As we have mentioned in the introduction section, the stability and geometry of metal complexes are strictly related to their cytotoxic effect and mode of action. In this context, Ruffo and colleagues have reported the synthesis of five-coordinated trigonal bipyramidal Pt(II) complexes 2 and 3, which have shown high reactivity in physiological conditions (Figure 1B) [50]. In fact, the trans effect of the methyl group in axial position enables the easy substitution of pyridine or triazole ligands.
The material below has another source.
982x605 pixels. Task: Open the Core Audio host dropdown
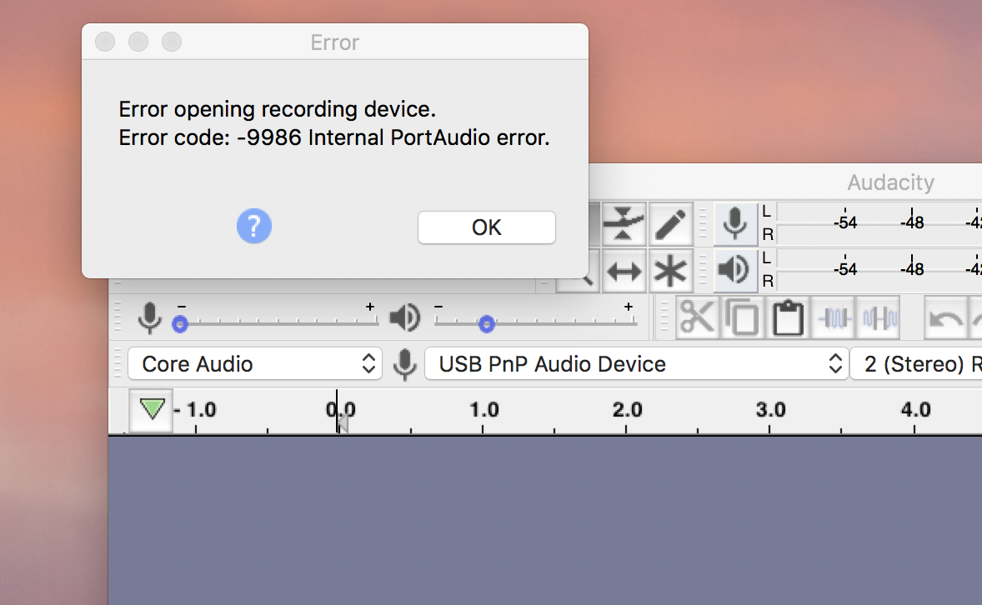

On the contrary, square planar Pt(II) complexes 4 and 5 are very robust even in solutions with different ratios of physiological solution and DMSO. Notably, their lower reactivity can be explained by the presence of a weaker trans-labilizing ligand such as phenanthroline in trans to pyridine or triazole.
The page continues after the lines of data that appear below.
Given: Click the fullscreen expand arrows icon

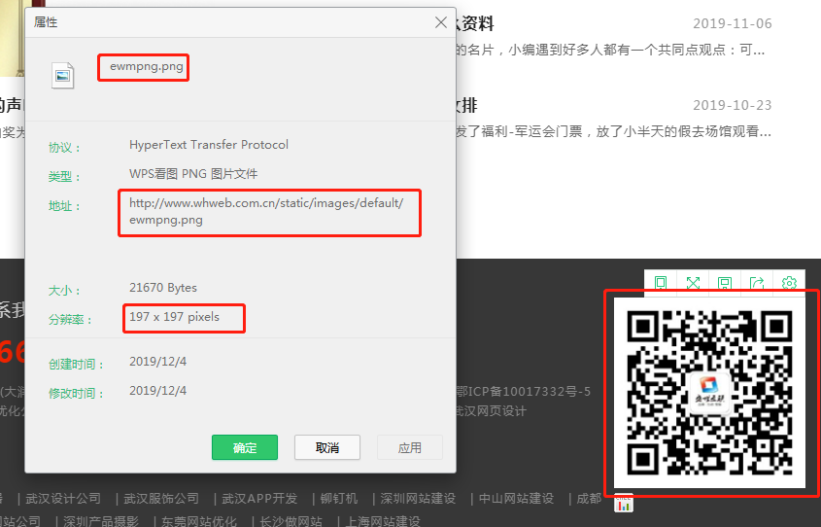Looking at the screenshot, I should click(693, 283).

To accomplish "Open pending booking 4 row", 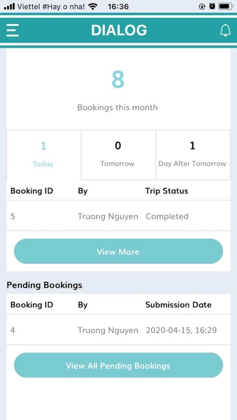I will tap(119, 330).
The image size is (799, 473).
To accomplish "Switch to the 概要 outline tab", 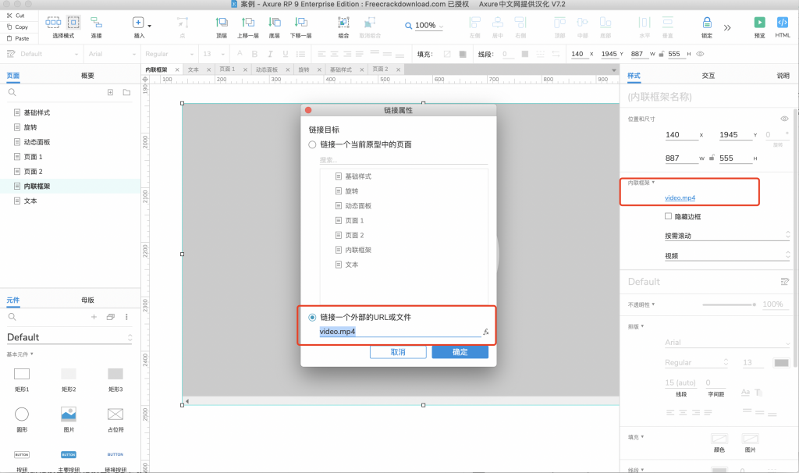I will (x=87, y=76).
The biological results have shown a superior cytotoxicity on MCF-7 and A431 cancer cell lines of five-coordinated Pt(II) complexes 2 and 3 with respect to the four-coordinated Pt(II) complexes 4 and 5. The latter have shown DNA intercalation as confirmed by the ethidium bromide assay using calf-thymus DNA (ctDNA) as well as the activation of caspases 3 and 9 [50]. Moreover, complexes 2 and 3 exhibited a lower cytotoxicity towards H9c2 and HaCaT normal cell lines, thus suggesting a certain in vitro selectivity. Interestingly, a lower cytotoxicity was noticed in the case of glucose derivatives with respect to their acylglucose congeners.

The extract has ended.